Institute of Information Science, Academia Sinica

This talk contains two parts. First, we construct a new scheme for delegating a large circuit family, which we call "C+P circuits". "C+P" circuits are the circuits composed of Toffoli gates and diagonal gates. Our scheme is non-interactive, only requires small quantum resources on the client side, and can be proved secure in the quantum random oracle model, without relying on additional assumptions, for example, the existence of fully homomorphic encryption. In practice the random oracle can be replaced by appropriate hash functions or symmetric key encryption schemes, for example, SHA-3, AES. This protocol allows a client to delegate the most expensive part of some quantum algorithms, for example, Shor's algorithm. The previous protocols that are powerful enough to delegate Shor's algorithm require either many rounds of interactions or the existence of FHE. The quantum resources required by the client are fewer than when it runs Shor's algorithm locally. Our construction is based on the quantum generalization of the garbled circuit construction.

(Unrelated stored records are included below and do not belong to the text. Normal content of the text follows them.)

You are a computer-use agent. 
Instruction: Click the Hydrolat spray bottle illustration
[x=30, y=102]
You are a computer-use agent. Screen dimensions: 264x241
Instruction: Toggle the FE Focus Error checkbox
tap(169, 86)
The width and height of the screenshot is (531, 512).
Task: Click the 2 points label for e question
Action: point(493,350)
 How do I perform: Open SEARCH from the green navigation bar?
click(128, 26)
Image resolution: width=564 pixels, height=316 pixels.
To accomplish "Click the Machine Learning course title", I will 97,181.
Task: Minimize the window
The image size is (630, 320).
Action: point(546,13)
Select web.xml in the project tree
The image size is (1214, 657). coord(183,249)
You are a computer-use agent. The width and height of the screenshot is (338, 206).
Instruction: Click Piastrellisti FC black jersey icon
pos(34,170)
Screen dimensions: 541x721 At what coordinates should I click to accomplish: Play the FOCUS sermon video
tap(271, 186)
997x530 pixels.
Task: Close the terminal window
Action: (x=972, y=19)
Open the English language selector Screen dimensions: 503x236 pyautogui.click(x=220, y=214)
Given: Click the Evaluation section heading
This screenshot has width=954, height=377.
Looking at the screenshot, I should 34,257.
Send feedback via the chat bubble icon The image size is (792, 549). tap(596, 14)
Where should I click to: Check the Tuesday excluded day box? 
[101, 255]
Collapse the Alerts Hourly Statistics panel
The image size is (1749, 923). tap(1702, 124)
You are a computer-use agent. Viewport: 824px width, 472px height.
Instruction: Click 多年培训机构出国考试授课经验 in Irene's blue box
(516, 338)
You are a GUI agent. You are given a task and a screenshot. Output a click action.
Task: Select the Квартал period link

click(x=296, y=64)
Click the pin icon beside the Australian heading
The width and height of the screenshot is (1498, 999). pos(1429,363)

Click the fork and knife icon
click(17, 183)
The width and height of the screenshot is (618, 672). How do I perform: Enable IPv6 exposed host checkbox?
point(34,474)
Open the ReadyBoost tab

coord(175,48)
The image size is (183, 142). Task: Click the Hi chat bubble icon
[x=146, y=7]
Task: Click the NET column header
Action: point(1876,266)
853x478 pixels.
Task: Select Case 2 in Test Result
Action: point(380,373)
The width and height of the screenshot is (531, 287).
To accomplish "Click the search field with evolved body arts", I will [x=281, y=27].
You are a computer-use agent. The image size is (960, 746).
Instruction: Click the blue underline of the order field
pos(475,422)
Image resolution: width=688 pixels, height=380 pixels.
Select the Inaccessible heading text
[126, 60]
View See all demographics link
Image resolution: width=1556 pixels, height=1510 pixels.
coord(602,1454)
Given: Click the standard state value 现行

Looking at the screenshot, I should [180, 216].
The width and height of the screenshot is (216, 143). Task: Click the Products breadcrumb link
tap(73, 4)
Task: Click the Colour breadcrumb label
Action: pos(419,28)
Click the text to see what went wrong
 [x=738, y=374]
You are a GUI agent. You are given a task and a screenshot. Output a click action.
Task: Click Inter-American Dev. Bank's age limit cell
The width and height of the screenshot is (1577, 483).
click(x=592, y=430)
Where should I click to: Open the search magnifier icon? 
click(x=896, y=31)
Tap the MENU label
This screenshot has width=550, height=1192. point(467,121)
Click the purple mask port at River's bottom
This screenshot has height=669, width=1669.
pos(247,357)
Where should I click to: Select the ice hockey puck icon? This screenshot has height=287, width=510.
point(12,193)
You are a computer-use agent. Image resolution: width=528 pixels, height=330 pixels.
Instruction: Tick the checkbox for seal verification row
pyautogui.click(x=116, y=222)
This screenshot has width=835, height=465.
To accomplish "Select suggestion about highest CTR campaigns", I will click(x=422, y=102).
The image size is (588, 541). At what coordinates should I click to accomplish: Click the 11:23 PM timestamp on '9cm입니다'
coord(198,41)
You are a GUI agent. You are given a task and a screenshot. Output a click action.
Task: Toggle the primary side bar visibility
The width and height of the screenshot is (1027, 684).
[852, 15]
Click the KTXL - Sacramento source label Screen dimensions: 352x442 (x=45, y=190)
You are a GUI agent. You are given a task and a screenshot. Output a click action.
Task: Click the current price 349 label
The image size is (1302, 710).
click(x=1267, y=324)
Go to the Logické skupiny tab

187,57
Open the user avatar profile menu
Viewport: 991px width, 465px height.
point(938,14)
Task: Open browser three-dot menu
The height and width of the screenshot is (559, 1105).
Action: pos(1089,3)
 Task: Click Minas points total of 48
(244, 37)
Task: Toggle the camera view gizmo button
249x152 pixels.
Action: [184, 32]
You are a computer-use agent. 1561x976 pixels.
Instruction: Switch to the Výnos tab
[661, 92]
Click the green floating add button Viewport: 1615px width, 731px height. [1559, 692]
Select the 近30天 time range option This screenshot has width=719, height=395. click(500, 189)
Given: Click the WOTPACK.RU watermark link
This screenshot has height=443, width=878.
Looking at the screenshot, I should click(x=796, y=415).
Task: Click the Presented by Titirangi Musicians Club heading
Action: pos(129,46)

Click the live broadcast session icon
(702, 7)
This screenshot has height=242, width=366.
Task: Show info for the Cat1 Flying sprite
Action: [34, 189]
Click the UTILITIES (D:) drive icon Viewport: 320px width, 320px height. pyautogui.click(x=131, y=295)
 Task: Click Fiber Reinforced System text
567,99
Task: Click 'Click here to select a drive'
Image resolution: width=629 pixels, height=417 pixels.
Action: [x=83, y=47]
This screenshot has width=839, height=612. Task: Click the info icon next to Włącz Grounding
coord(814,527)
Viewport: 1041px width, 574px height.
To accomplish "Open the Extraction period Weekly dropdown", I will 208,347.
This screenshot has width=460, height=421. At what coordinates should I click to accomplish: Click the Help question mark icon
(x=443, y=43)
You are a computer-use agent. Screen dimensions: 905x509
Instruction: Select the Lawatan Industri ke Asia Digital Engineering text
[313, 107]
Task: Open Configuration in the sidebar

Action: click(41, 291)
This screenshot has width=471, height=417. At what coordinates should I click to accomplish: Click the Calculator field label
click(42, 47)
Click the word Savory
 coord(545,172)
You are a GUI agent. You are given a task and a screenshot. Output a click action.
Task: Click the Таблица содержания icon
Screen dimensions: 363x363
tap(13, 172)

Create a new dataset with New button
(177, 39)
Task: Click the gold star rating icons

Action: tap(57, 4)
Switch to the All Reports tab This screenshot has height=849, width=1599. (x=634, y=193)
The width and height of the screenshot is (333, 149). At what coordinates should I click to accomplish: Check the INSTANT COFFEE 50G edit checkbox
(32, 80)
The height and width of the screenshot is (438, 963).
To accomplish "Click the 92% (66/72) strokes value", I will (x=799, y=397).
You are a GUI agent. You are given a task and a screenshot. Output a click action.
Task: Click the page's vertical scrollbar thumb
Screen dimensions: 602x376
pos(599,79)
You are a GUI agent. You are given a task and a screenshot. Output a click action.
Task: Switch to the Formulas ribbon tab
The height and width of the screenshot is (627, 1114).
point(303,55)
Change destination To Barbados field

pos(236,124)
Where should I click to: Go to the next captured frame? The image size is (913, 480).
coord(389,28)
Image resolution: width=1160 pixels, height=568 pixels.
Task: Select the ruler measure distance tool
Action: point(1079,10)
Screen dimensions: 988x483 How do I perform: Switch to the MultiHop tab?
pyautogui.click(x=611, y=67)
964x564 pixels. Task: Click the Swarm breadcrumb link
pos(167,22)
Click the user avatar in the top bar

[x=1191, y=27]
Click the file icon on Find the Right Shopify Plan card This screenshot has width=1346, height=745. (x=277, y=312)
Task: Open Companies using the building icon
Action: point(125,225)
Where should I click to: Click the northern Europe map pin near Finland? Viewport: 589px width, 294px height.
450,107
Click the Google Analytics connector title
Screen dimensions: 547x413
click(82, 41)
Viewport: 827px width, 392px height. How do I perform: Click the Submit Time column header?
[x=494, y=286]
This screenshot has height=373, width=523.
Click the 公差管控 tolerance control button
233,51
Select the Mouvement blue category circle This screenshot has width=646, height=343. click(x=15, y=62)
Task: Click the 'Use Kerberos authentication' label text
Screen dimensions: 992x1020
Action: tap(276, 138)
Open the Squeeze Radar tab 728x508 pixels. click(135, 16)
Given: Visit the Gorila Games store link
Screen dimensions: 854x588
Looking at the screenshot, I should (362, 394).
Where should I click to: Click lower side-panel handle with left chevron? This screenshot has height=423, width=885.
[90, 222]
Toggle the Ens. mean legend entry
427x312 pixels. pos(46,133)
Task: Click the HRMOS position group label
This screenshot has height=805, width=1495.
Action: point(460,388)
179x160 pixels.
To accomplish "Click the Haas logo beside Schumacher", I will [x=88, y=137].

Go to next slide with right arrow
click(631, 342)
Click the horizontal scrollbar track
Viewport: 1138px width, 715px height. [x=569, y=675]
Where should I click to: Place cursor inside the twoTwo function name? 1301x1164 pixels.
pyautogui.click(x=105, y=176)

Second, we discuss some ideas to construct a universal blind quantum computation protocol in the quantum random oracle model, without using trapdoor assumptions. Our construction requires succinct client side quantum resources, which means, the total number of client side quantum gates is at most a fixed polynomial of the security parameter, independent to the circuit size. The construction is through a “remote gadget preparation” protocol, which allows the server to prepare many gadgets from only succinct size of “initial seed”, and has a special kinds of security. Then we reduce the UBQC protocol to it to solve the problem.
The first part is based on arXiv:1810.05234 and the second part is based on some unpublished works.